▶ _WHAT YOU WILL DO_
Reproduce the passage of the text on T. Berry Brazelton from "T. Berry Brazelton, a" to "2018, at age 99.", keeping every word and mark unchanged.

T. Berry Brazelton

T. Berry Brazelton’43D

T. Berry Brazelton, a December 1943 graduate, pediatrician, and child development expert who revealed that newborns communicate from the start and insisted on the importance of early mother-infant bonding, died March 13, 2018, at age 99. 

From an early age Dr. Brazelton had an uncanny ability to understand and communicate with infants, a skill he first honed calming his young cousins in Waco, Texas. Asked in an interview for an alumni profile in this magazine if a pediatrician needed to be in touch with the child in himself, Dr. Brazelton quipped: “A friend of mine says I’m the tallest 2-year-old he’s ever known!” 

His lifelong research in early child development helped doctors and parents realize that individuality is there right from the start and that if we listen carefully, newborns can tell us what they need and want. “That’s something that I’ve spent my whole life aware of,” he said in the interview. “I can look at a child, a newborn, and tell you just what he is trying to say without words.”

▶ _INPUT DATA_
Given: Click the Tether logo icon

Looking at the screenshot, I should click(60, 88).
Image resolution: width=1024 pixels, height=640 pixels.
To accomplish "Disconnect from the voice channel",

▶ _TASK RESULT_
T. Berry Brazelton, a December 1943 graduate, pediatrician, and child development expert who revealed that newborns communicate from the start and insisted on the importance of early mother-infant bonding, died March 13, 2018, at age 99.